Loaves and Backpacks
By Angie Nasrallah
The clients of St. John’s Loaves and Fishes program are adults that find themselves on the streets of Atlanta, homeless or close to it, and thankful for a meal or a gift. They make their way every morning to this destination, a small red-bricked Orthodox church in the middle of a residential area near downtown. A banner of St. John the Wonderworker hangs conspicuously on the front of the building, his dark eyes looking out upon the scene here. Outside the church gate, the men (and one or two women) wait for the clock to strike 9 am. At that exact moment, the men shuffle into the church fellowship hall through a side door and grab a cup of steaming hot coffee and a pastry. They sit, thankful to be out of the elements, swigging their warm beverages while an announcement is made.
Loaves and Fishes “clients”, as Craig prefers to call them, live around the city of Atlanta.
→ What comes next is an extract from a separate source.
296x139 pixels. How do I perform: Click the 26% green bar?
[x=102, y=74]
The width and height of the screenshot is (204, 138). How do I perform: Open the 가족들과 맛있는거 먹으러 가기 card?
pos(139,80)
They live on park benches, in tents, around shelters and sometimes halfway houses. They eke out existences from soup kitchens, substance abuse programs, churches. Some have been on the street longer than others. Many lived lives inside the normal grid, as you and I do, but life dealt them a bad blow. They couldn’t pay rent. They lost their job. They had severe health problems on top of a divorce. They couldn’t quit the drugs and they went bankrupt. The reasons are endless.
Today there are 55 men. In a half- whisper, the director of this program, Craig, stands near the coffee and looks over to a young man named Peake.
“Are they ready? Are they going out today?” Asks Craig.
Peake, now 23, has been attending St. John the Wonderworker Orthodox Church since he was 10 years old. Somewhere in that time, God gave him a heart to serve and that keeps him engaged here.
Then, Craig straightens and announces in a full voice: “I’d like to introduce you to Peake. He has a special gift for you today.”
Peake stands, “Hey everyone! I’m Peake. Some of ya’ll may recognize me from around here. Me and a team of people have put together some backpacks for you guys.” At the word ‘backpack’, the whole room erupts into a charged, but respectful round of applause. A prayer is said over the meal and a sense of relief and merriment fills the room as the men make their way to the breakfast line.
St. Johns has been serving breakfast to the needy here since 2004. Churches, businesses and community volunteers donate and serve here every day of the week, 365 days a year.
After breakfast, all 55 men line up to grab a stuffed, colorful backpack.
Stuffed is an understatement when referring to these packs. Three churches and a local family came together to purchase, pack and distribute the bags which are loaded with personal items to help these street dwellers better survive the harsh summer environment. The packs include a notebook with pen and pencil, a washcloth, a small sewing kit, socks, vitamins, water, chocolate (who doesn’t love chocolate), a tube of toothpaste and tooth brush, a bar of soap, and a queen sized sheet!
Once they grab a pack in the color of their choice, they are offered a pair of clean underwear, a Bible and an extra bottle of water.
“The guys were extremely thankful. Even the most quiet of men expressed their thanks, Peake told me later: “One guy said, “I wish we could get a backpack every week!”
Another guy asked for the lavender pack and joked, “I wish there were some green inside it,” he said laughing.
Peake facilitated the backpack project with Craig and Amy, a local philanthropist. The three planned, found donors and organized a volunteer packing party to prepare for this moment. For Craig, the idea of handing out filled backpacks to their regular breakfast clientele was a way to give the men something permanent that they could bring with them out into the city. Craig has been directing the Loaves and Fishes program for several years and is intimately acquainted with the needs of his clients.
“They need their own hygiene and personal care items and something tangible that is theirs, not borrowed or stolen. The backpack will give them a portable way to transport the items,” Craig told Peake one morning last fall.
Peake took the idea and ran with it, getting donations from fellow parishioners, asking friends and family to volunteer to pack the bags, and coordinating all of the project to wrap up in late spring.
“When those men applauded for the backpacks, that was probably the most exciting event of my life!” Peake told me the next morning. “It was awesome.”
Craig, Peake and Amy represent three different churches and three different decades, yet they came together seamlessly to implement the project. Like Father Jacob Myers who started this program years ago, they serve and are blessed by their service of the needy and the poor. They carry on Father Jacob’s ministry and continue to modify to meet the needs of these men where they are today.